Una mano sottile lo afferrò per i capelli, sollevandolo senza sforzo dal suo giaciglio e facendolo distendere su un tavolo.

"Fatti vedere" disse la voce imperiosa.

Come la Fada gli si avvicinò, il Bertoldo si rinchiuse a riccio, coprendosi il viso con le braccia.

"E sta' fermo!"

Con le sue mani delicate, nonostante la forza smisurata, la Fada si limitò a spostargli i capelli, scrutandogli la pelle. Poi ne esaminò con attenzione tutto il corpo, osservando ogni cicatrice, ogni frattura rinsaldata.

"Maledetta Elisabetta" sghignazzò, "ce la stavi per fare."

"A fare cosa?" chiese ansimante il Bertoldo.

"Ad avere un figlio" rispose sovrappensiero la strega. "Ma a te che importa, sta zitto!" fece, alzando la mano minacciosa.

Il Bertoldo si coprì di nuovo il viso, mentre lei veniva subito rapita dai suoi pensieri, e lo sguardo si faceva lontano. Cominciò a camminare lentamente per la stanza. Il Bertoldo si guardò subito attorno, alla ricerca di una via di fuga. L'antro era pulito e illuminato. Ammassati in ordine su molti armadi, una pletora di libri, pergamene e papiri. Barattoli ordinati custodivano i corpi di molte creature diverse, o almeno alcune delle loro parti. Tavoli oberati di carte, coltelli e pentole. Un ampio falò bruciava pigro in un angolo. Da una parte e dall'altra dell'antro di aprivano bui corridoi.

Quale di questi cunicoli porterà all'uscita?, si chiese il Berto.

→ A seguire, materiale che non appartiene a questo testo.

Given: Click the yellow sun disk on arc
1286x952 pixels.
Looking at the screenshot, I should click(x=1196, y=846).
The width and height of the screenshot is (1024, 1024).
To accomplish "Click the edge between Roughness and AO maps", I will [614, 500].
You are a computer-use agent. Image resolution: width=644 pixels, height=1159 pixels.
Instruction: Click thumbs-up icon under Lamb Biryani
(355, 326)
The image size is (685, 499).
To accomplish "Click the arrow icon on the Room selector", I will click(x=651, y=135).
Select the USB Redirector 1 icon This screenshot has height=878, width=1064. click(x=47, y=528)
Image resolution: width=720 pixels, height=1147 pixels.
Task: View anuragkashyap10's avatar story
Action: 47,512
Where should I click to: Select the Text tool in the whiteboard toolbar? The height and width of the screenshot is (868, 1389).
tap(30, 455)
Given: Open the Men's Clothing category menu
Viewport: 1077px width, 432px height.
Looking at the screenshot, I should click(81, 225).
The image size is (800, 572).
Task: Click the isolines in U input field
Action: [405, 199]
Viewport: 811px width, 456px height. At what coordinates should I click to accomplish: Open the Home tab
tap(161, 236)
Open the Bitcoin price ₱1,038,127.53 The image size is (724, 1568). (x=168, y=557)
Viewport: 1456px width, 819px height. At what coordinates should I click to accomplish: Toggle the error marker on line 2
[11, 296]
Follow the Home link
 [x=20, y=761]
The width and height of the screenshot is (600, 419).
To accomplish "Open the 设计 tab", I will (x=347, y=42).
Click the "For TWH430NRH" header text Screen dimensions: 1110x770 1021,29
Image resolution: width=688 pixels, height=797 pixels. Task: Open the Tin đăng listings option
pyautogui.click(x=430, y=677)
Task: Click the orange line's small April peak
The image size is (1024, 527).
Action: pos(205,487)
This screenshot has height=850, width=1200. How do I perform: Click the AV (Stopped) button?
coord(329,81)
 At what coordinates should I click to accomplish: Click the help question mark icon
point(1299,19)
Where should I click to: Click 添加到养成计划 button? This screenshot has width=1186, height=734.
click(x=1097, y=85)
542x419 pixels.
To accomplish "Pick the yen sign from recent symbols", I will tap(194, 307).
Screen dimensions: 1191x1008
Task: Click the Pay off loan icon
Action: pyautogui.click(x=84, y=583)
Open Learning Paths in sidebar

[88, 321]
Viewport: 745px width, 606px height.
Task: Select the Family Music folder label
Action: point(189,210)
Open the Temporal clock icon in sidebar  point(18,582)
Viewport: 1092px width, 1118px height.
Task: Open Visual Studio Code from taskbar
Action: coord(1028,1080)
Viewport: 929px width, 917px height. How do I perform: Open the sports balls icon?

Riuscì a sollevarsi a sedere, aguzzando le orecchie ai passi della strega. Sulla parete davanti a lui erano ammassate armi e armature di ogni sorta e foggia. Non era questa una cosa buona, perché le armi seducono e spaventano le menti dei giovani uomini in egual misura. Ed essendo giovani, purtroppo, non addestrate ad afferrare le buone idee in tempo, quando passano. Il Berto fece per prendere una spada, ma come il metallo tintinnò sulla rastrelliera levò la mano. Allora afferrò un lucido bastone di legno rosso, con borchie di bronzo sulle estremità. Sentì sotto le dita la forza tremenda di quelle venature.

"A scuola non eri tu quello sveglio, vero?"

Si girò di scatto; la Fada Regina lo guardava sorridendo. Era vestita di abiti semplici, scuri, quasi come una monaca. Era magra, asciutta, molto diversa dalle floride anguane cui aveva dovuto tanto a lungo prestare il proprio corpo.

"Ti prego, non pensare male. Ti sono grato per avermi portato via da là, ma potrebbero venirmi a prendere. Per altri nove anni devo loro la mia carne. Stavo pensando solo a come difendermi..."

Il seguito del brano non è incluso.